[Stored data]
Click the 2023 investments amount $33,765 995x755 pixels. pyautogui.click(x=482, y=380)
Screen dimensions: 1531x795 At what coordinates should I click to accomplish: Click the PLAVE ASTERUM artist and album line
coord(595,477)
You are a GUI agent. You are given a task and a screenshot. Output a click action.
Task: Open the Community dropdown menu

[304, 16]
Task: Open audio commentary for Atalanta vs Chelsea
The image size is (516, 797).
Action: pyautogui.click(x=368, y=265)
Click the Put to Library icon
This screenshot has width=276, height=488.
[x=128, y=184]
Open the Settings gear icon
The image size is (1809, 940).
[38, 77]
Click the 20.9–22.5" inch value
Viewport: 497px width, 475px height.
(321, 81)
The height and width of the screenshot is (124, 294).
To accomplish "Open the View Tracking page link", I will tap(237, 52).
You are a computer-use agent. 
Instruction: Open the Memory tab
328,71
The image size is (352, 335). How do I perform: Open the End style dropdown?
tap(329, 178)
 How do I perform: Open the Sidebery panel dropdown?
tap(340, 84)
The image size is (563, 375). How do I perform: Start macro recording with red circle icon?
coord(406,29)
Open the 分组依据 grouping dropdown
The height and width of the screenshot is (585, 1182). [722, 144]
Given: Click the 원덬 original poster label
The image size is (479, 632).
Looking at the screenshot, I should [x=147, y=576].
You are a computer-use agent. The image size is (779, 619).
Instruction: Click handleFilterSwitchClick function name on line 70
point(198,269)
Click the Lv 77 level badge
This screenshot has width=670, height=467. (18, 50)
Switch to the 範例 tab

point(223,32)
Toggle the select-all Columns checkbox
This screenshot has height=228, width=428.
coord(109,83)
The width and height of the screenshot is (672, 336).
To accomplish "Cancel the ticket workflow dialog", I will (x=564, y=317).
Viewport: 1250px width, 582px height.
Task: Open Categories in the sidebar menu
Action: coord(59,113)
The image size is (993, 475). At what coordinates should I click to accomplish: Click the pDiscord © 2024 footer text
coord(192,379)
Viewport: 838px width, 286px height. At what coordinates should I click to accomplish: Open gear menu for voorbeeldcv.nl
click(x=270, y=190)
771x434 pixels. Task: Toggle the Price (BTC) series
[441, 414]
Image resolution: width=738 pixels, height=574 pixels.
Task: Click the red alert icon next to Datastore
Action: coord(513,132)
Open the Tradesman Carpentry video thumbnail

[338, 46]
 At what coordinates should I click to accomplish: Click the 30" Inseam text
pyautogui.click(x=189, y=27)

**Requirement**
Filter the records, keeping only lines that contain "computer", and show those lines.

**Answer box**
You are a computer-use agent. 
You are a computer-use agent. The image size is (779, 619).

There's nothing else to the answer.